İlk önce okulda eğitim görmüş, sonra eğitimine medresede devam etmiştir. İmam Mâtürîdî, dönemin büyük âlimleri olan İmam el-Eş’arî, Rudaki ve Fârâbî gibi aynı dönemde yaşamış; İmam Muhammed el-Buhârî’yi manevi akıl hocası olarak tanımıştı. Ali Şîr Nevaî, İmam-ı el-Mâtürîdî’nin onurunu övüp “Büyük âlimlerin sultanı.” diyerek yüksek bir değerlendirme yapmıştır.
Büyük âlimin doğumunun 1130. yıl dönümü nedeniyle 2000 yılında, Özbekistan’ın ilk Cumhurbaşkanı İslam Karimov tarafından Semerkant’ta İmam Mâtürîdî Türbesi, Çakardize mezarlığında inşa edilmiştir.
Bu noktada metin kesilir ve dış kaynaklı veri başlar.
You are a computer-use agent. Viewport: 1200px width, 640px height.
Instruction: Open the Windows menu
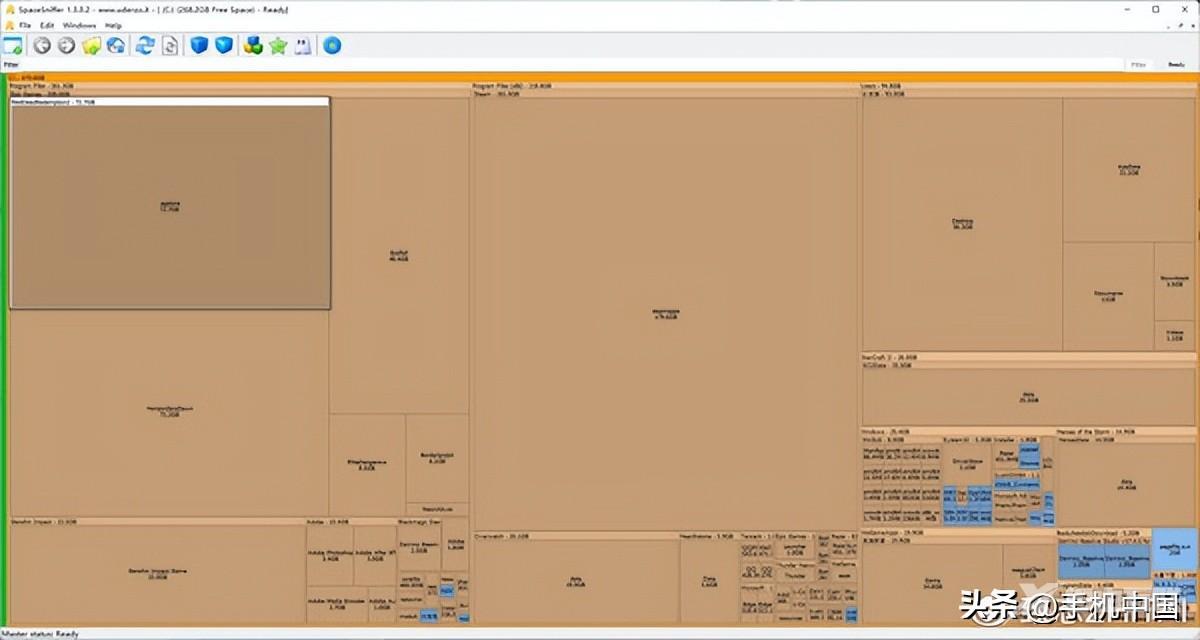point(79,24)
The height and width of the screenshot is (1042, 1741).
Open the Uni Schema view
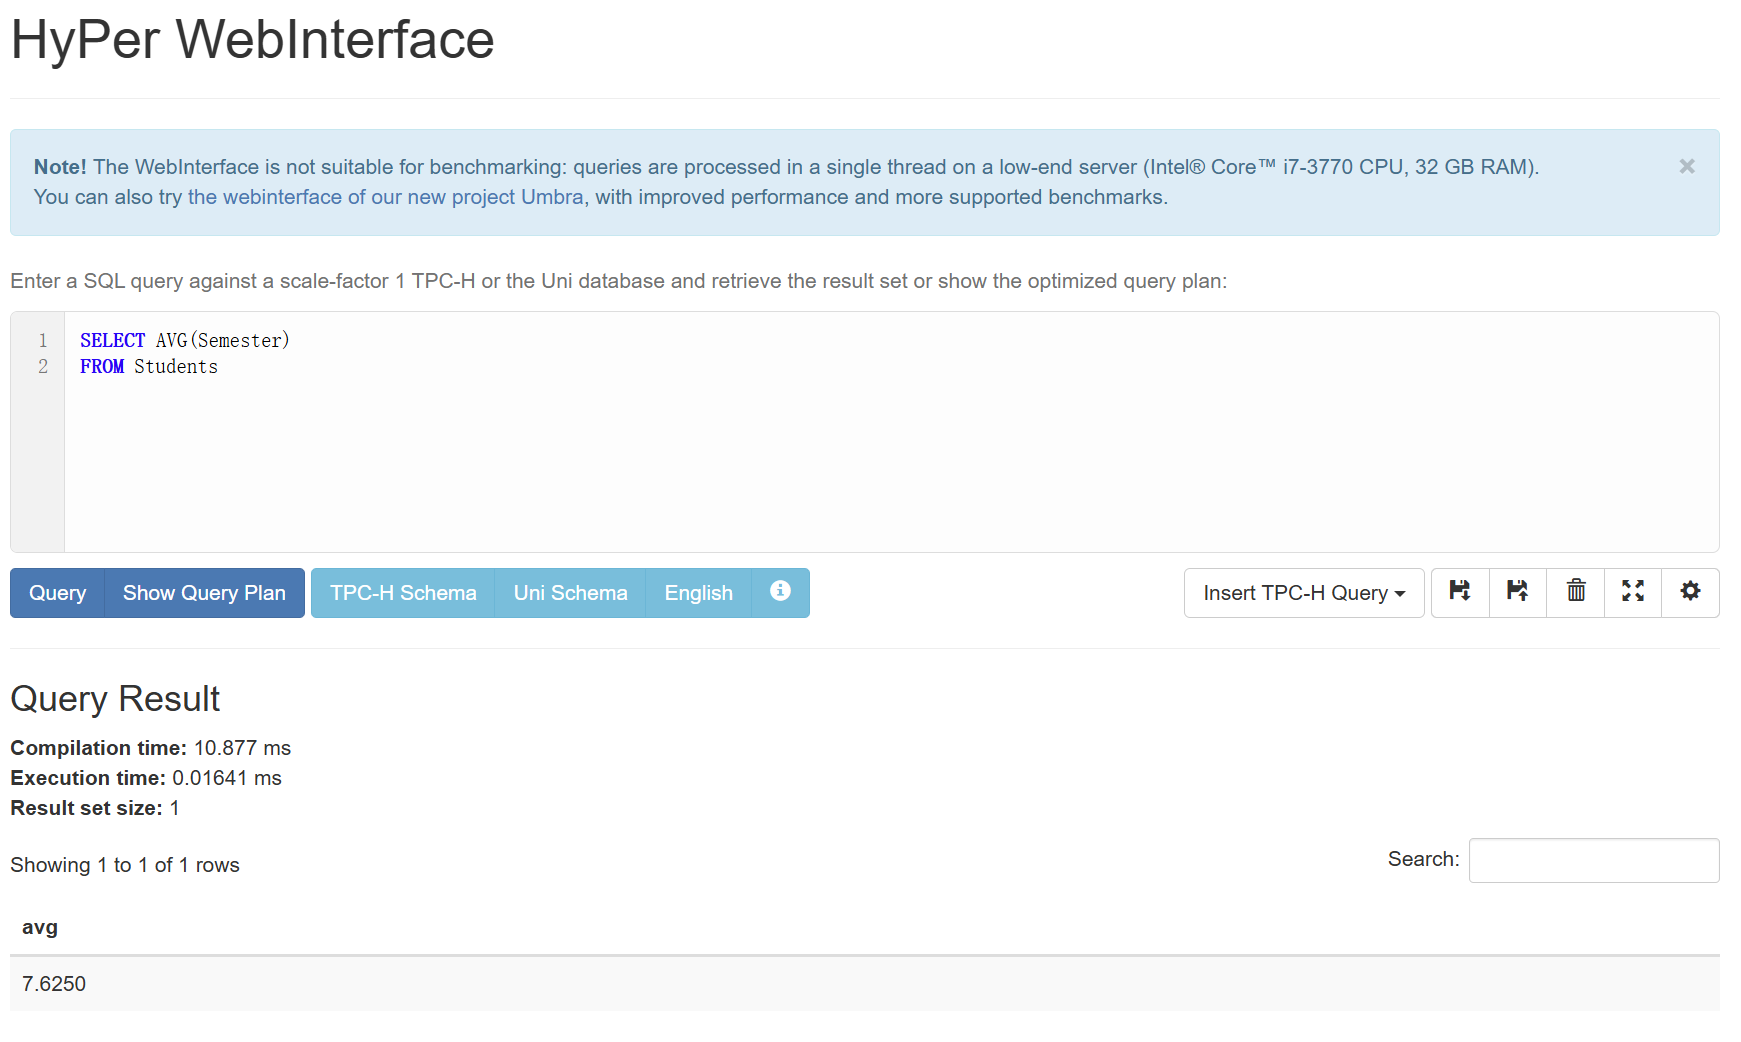[570, 593]
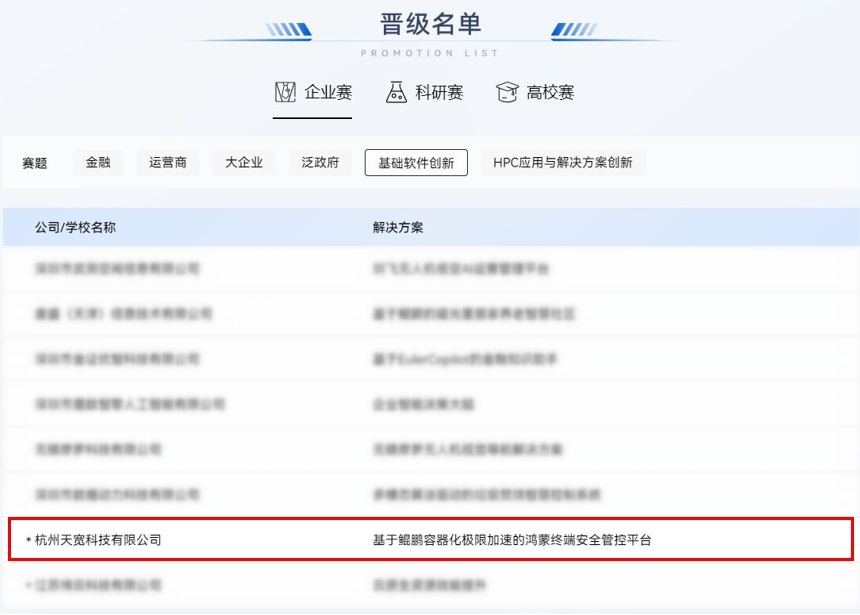860x615 pixels.
Task: Pick the 泛政府 topic filter
Action: point(320,162)
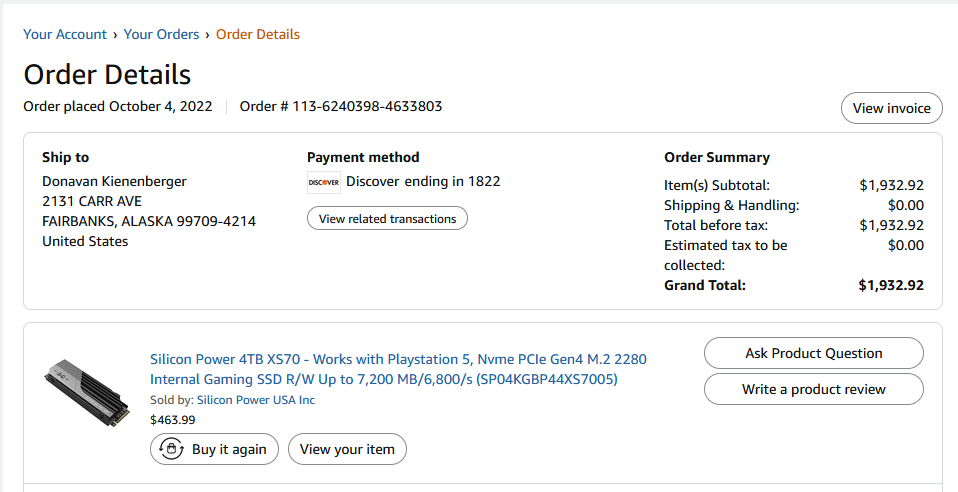This screenshot has width=958, height=492.
Task: Click the Order Details breadcrumb
Action: pos(258,34)
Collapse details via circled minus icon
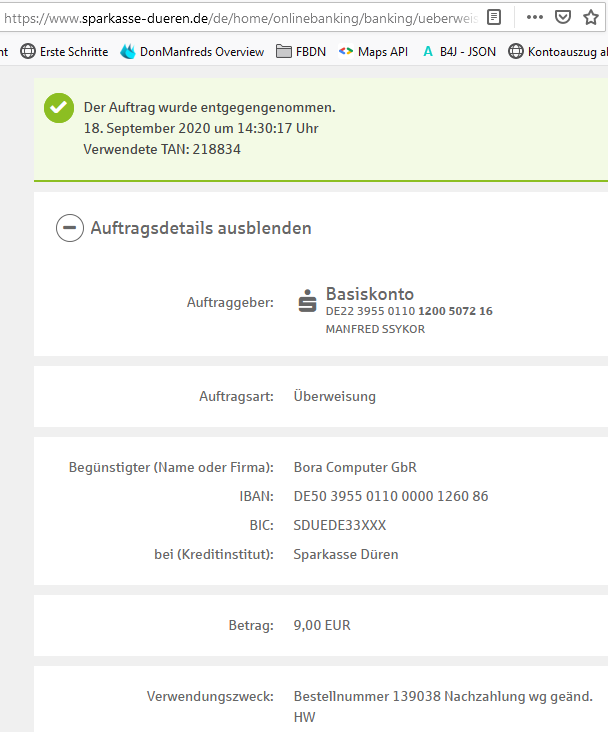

Yine 2000 yılında, Özbekistan Cumhuriyeti Bakanlar Kurulu kararıyla İmam Mâtürîdî’nin 1130. doğum yılı, büyük etkinliklerle Taşkent ve Semerkant’ta kutlandı. Ebû Mansûr Mâtürîdî’nin ilim ve dinî mirası, Özbek halkının manevi ve ruhi hayatındaki yeri ayrıdır.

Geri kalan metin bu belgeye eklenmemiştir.